RE: Value28 Dec 2025 11:20
With the latest broker update using the gold price of $3200 I thought it might be interesting to use the same formula but with gold at $4519 per oz,
Group NPV Estimation at $4,519/oz Gold
The tweeted sensitivity for Neo Energy Metals' group NPV (likely post-tax, discounted cash flow valuation for their uranium-gold projects):
Base gold price: US$3,200/oz → Implied base group NPV of US$393 million
(From: +10% to $3,520/oz increases NPV by 20% to $472M → $472M / 1.20 = $393M)
This shows ~2x leverage: a 10% rise in gold price boosts NPV by 20% (driven by gold by-product credits in the Beisa/Beatrix assets).
Linear Extrapolation to $4,519/oz
Gold price increase from base: $4,519 / $3,200 = +41.22%
NPV uplift: (41.22% / 10%) × 20% = +82.43%
Estimated group NPV: $393M × 1.8243 ≈ US$717 million
(Per 1% gold increase ≈ +2% NPV → 41.22% × 2 = +82.43%, same result.)
NAV (Net Asset Value) per Share
NAV approximates group NPV divided by shares outstanding (using basic shares for conservatism).

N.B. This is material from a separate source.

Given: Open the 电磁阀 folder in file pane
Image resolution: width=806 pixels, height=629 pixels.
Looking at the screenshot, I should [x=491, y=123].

Shares in issue: ~2.21 billion (latest LSE data as of late 2025)
Using recent GBP/USD rate (~1.348 for conversion):
US$717M ≈ £532 million ($717M / 1.348)
NAV per share: £532M / 2.21B shares ≈ 0.241 GBP (or 24.1 pence)
For context:
Recent share price: ~0.68 GBP (market cap ~£15M)
This implies substantial theoretical upside at these gold levels, though discounted for risks (e.g., execution, funding, approvals for Beisa).
Credit to Grok here, based on the current amount of shares in issue.